Aziende, queste ultime, costrette a combattere con una concorrenza spietata oltre che truffaldina. Oltre a non rispettare le regole dell’Eutr, la Cina, per esempio, taglia in maniera indiscriminata e, soprattutto, importa legno grezzo, non i semilavorati come vorrebbero le regole. Tutto ciò oltre a distruggere milioni di ettari di foreste, non porta alcun beneficio alla popolazione, perché viene saltato un passaggio fondamentale, quello che crea lavoro, perché i semilavorati li devi fare nei Paesi produttori.
Un recente rapporto dalla ong ambientalista britannica Envirnmental Investigation Agency (Eia) – Toxic Trade: Forest Crime in Gabon and the Repubblic of Congo and the Contamination of Us Market – ha evidenziato come il legname africano tagliato illegalmente venga trasformato in prodotti che vengono venduti come “eco-friendly” negli Stati Uniti. Durante l’indagine sotto copertura, durata quattro anni, l’Eia ha scoperto il funzionamento di uno dei conglomerati di legname più influenti del continente africano: il Dejia Group, controllato dal magnate cinese Xu Gong De.
Il gruppo cinese è riuscito ad ottenere condizioni di favore per poter sovra-sfruttare le concessioni, esportando tronchi, legno grezzo, per un valore di 80 milioni di dollari in violazione della legge nazionale in un periodo di quattro anni e avrebbe eluso le tasse per diversi milioni di dollari in ogni anno di attività.
Quei tronchi, poi, potrebbero essere finiti anche in Europa, attraverso i semi lavorati, visto che la Cina è il maggior fornitore di legno dell’Europa. Dejia Group, sempre secondo il rapporto, avrebbe esportato i suoi prodotti anche in paesi dove l’importazione di legname illegale è un crimine: tra cui Francia, Belgio, Italia, Spagna e Grecia.

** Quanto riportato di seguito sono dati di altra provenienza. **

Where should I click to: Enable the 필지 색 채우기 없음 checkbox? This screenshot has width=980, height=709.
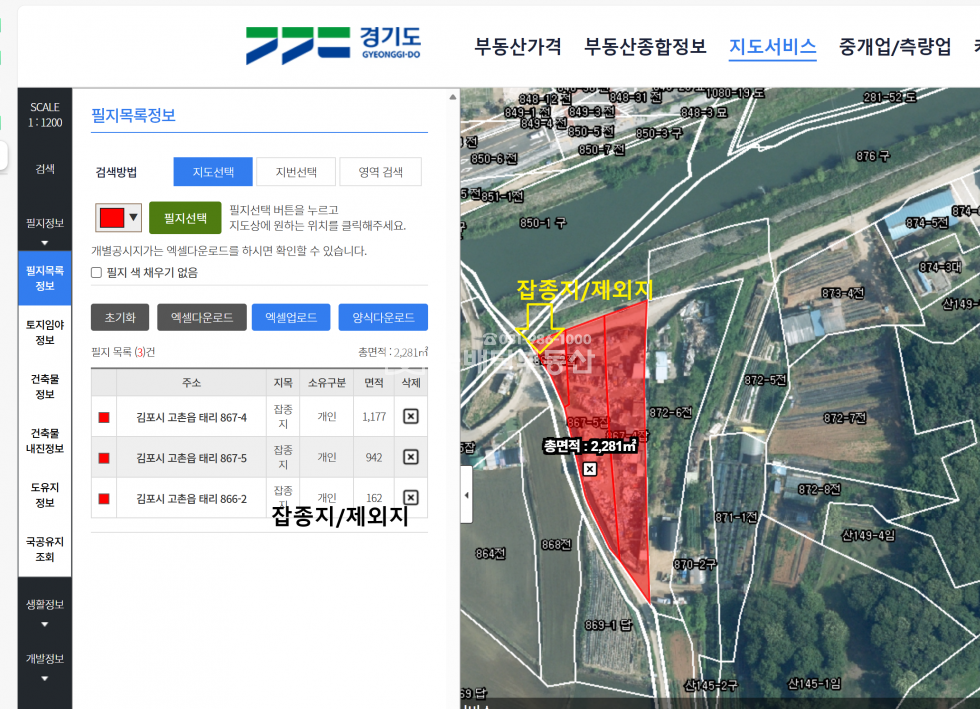point(97,272)
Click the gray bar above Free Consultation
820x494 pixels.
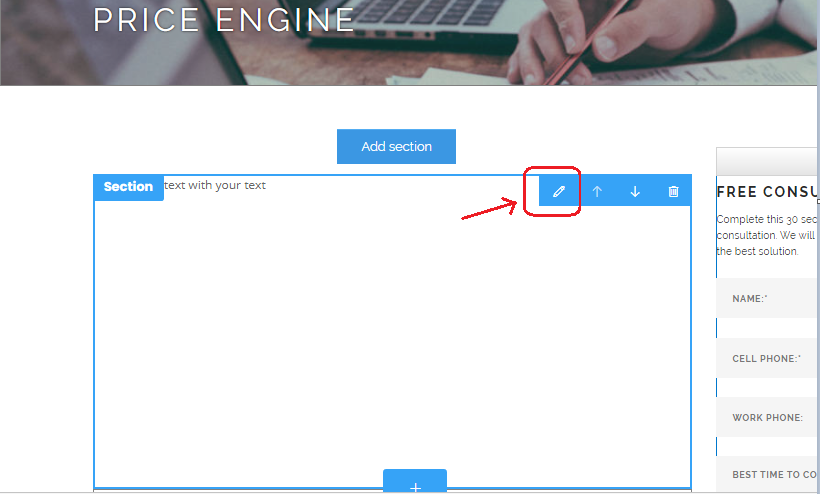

La Eia ha scoperto questo scenario dopo anni di indagini sotto copertura, ma non è un mistero che le aziende italiane, in Gabon e Repubblica del Congo, hanno dovuto lottare con questa concorrenza spietata e sleale.
Lisa Handy, direttrice della Forest Campaign di Eia, ha spiegato che il Gabon ha iniziato, recentemente, a “perseguire gli attori illegali, ma resta ancora molto da fare. Esortiamo anche la Repubblica del Congo a perseguire le aziende responsabili. E a entrambi i paesi chiediamo di affrontare la corruzione endemica che mina lo sviluppo dell’industria nazionale e consente la distruzione sfrenata delle loro foreste”.
Basta sorvolare il Bacino del Congo per rendersi conto della distruzione in atto. Non è mistero, inoltre, che il porto di Pointe Noire, nella Repubblica del Congo, sia pieno di tronchi pronti per essere portati in Cina. Entrambe le cose le abbiamo viste con i nostri occhi. Per quello che può contare.